8.28 million videos removed by YouTube in final quarter of 2017
YouTube has been heavily criticized in the past for issues with video and commenting moderation. Problems such as these have cost the company dearly in advertising losses, so it seems the Google-owned company now wants to prove to the world (and its advertisers) that it has been taking steps to improve the site’s content moderation. In the final quarter of last year 8,284,039 videos were removed from the site for breaking community guidelines. YouTube’s first quarterly Community Guidelines enforcement report offers up some interesting statistics:
- India is the top flagging nation, followed by the United States and Brazil.
- Human flaggers cited sexual content as the number one reason for flagging, accounting for 30.1% of flags.
- One for the conspiracy theorists: 73 of the 8.28 million videos flagged were reported by government agencies.
- 75.9% of videos subject to automated flagging were removed before receiving any views.
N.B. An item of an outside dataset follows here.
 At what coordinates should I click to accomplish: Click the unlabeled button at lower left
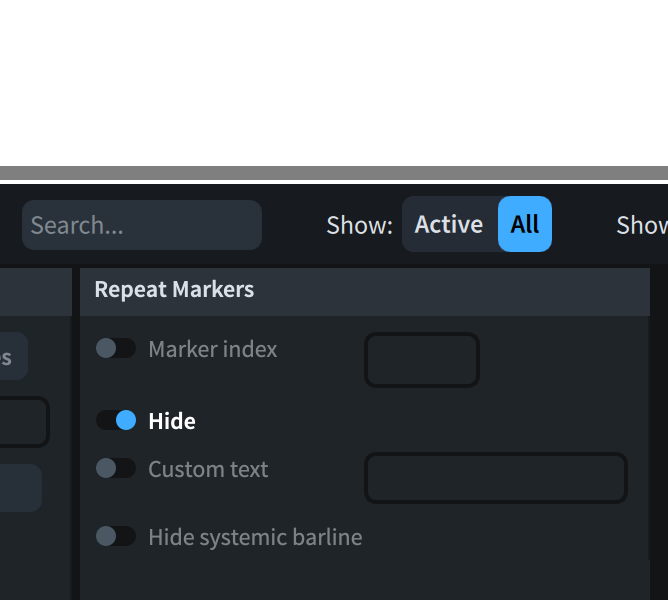point(19,488)
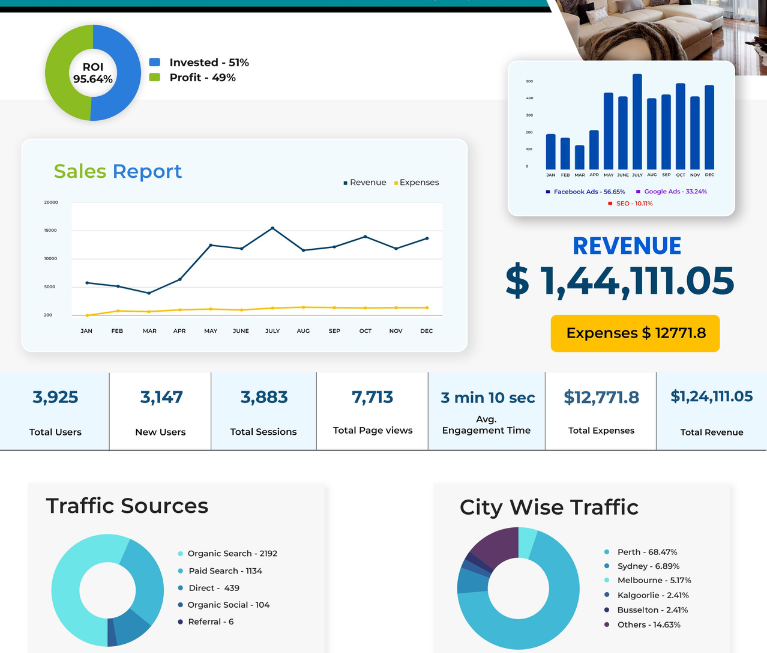Click the yellow Expenses $ 12771.8 button

[x=635, y=333]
The final fact suggests that YouTube’s machine-learning flagging system, which was introduced in June 2017, has been reasonably efficient in catching videos breaking the site’s community guidelines - but there is still room for improvement. It takes thousands of trusted flaggers and users to assist with the platform’s moderation, and with over 400 hours of video being uploaded every minute, enforcing strict guidelines is definitely an uphill task for YouTube’s staff and AI systems.